AI Can Cut Costs—But Founders Must Use It Carefully
Matthias Hoffmann, partner at Boehmert & Boehmert and co‑founder of PatentMaker, turned attention to the emerging role of artificial intelligence in patent generation. He noted that startups, especially in India, face high costs when expanding into European and U.S. markets. AI‑assisted drafting tools, he said, now offer a cost‑efficient first step.
However, Hoffmann warned that founders must remain cautious: tools like ChatGPT are not designed for confidential inputs, and poorly trained users may inadvertently disclose sensitive information or generate legally weak claims. Patent attorneys, he said, remain essential for final drafting and validation.
Five Costly Mistakes Startups Make in Managing IP
The panel identified several recurring errors they encounter in early‑stage companies:
- Filing before understanding the market—leading to patents that quickly become obsolete.
- Disclosing innovations too early, destroying patentability before filing.
- Failing to secure ownership, especially with contractors or departing founders.
- Filing overly narrow patents that can be easily bypassed.
- Skipping Freedom to Operate (FTO) analysis, exposing startups to infringement risks.

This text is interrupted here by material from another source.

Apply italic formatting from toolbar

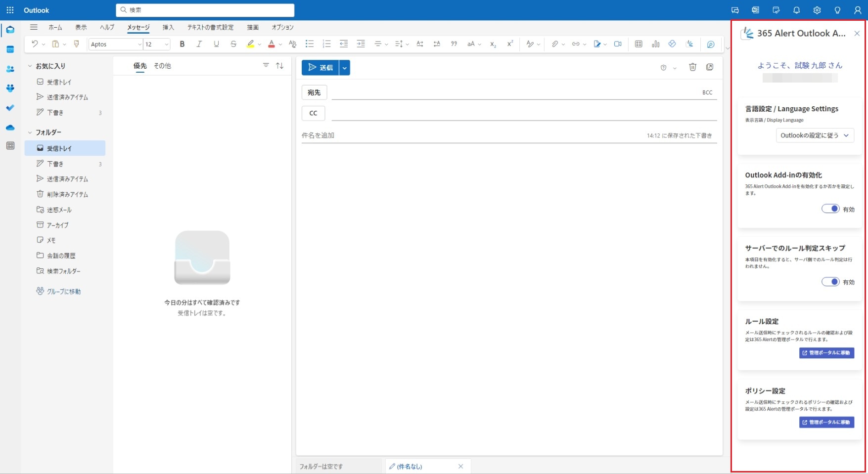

Examples ranged from robotics startups patenting features buyers no longer wanted, to founders losing rights to contractors because agreements were unclear or nonexistent.
Balancing Speed to Market With Protection
Startups often prioritize quick product launches, but Doulatani emphasized that moving too fast without IP protection can lead to devastating setbacks. Provisional patents were recommended as a flexible and cost‑effective way to secure early filing dates.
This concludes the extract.